A post on Facebook from a college friend about a trip home and seeing old neighborhood friends made me think about my childhood. She had mentioned how lucky she was to have grown up when she did where she did -- and I could not agree more for myself as well.
I grew up in a small Southern town. I think the population finally crept over 3000 when I was in high school.... everyone knew everyone (or at least everyone's "people") and subsequently everyone's business too. My mom grew up here, my dad did not but is from an area within an hour's drive. We lived in the same house that my great-aunt bought for my grandparents and my mom in the late 40s (it's a long story). My mom has lived here 65 years in the same spot, my dad now for 45.

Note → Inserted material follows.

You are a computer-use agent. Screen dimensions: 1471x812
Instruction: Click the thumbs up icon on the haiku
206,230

When I grew up here, I knew every neighbor on this block, the one up from us, and the ones around the corners. It was a mix of ages -- quite a few elderly neighbors, and only a few young(er) families. There were only 7 or 8 of us "kids" in the neighborhood, but that didn't really matter ...... in those much different times, during the summers, we were sent out as soon as breakfast was over, and expected to come home at noon for lunch, and dinner/supper whenever it was ready and your mama yelled your name out the door as loudly as possible....... or if she knew exactly where you were, she'd just call. She had the library's number memorized (this was before speed dial, and way before a contacts list she could just scroll through).
This scene was by no means unique to my hometown -- good Lord, I daresay every town for many years had a similar scenario. However, there was one thing very unique to my hometown: we'd already been visited by the idea that children were not necessarily safe. In late 1973, a young lady who lived a block away (yes, one block from my house, on the other side of my church) was kidnapped in early December. They didn't find her body until after the New Year. It was a horrible crime, and even as young as I was, I got the vibe from the talk between my parents and grandmother that what happened with Tammy was a very bad thing. Quite honestly, I am surprised especially that we girls got to gallivant all over town. But we did.

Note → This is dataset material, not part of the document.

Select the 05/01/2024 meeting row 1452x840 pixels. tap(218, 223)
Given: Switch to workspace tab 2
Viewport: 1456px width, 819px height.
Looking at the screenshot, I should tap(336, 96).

I remember Tee and I walking from our houses (next door neighbors) to the Speedy Mart, about a block and a half away but across a very busy highway -- and right at the railroad tracks, the busiest intersection around. We'd walk to the store, dash very quickly across the highway and take out our hard-earned silver coins or saved pennies and head right for the candy aisle. Or if we were being really adventurous, we'd go the other way, out past the mill, and go the half-mile to Mr. Owen's store for Astro Pops. (Mmmmm. Astro Pops!) My mother thought nothing of me riding my bike over to Em's house, about a half-mile away in the other direction. My brother and I walked uptown at least once a week (if not more often) to the library. I can still remember the cool air rushing out from the Speedy Mart and the smell of the Icee machines churning out that yumminess.
My neighbors -- to them, it wasn't "oh that's THEIR kid" ..... I was THEIR kid too. My neighbor and "third grandma" Granny B would not have thought twice about popping my fanny if I did something inappropriate. But more often than not, all they had to do was say something to invoke guilt and shame in me -- something like "Do you want your mama to know how you're acting out?" Oh my Lord, another childhood saying (do people still use this one): "Act like you've been somewhere before!" meaning, "I do NOT want people thinking you were raised by wolves so straighten up and fly right -- or I'll pop your fanny!"

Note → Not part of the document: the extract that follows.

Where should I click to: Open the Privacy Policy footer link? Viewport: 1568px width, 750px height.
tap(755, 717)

It was a great childhood. The sad part is that even if I did have kids, I would never be able to give them the awesome experiences I had. I don't know my neighbors -- not many of them anyway -- by name. There are just a few that have been here for more than 5 years. The houses are changing, mostly by additions and remodelings. It's not the same neighborhood. And I would never allow my child to go to any of the places I went to, at least not by himself or herself until he/she was a teen (and even then, on a case basis). Biking around town? Only with me along for the ride.
Never the same. Time marching on, and stomping all over my past.
But it was nice, those days gone by.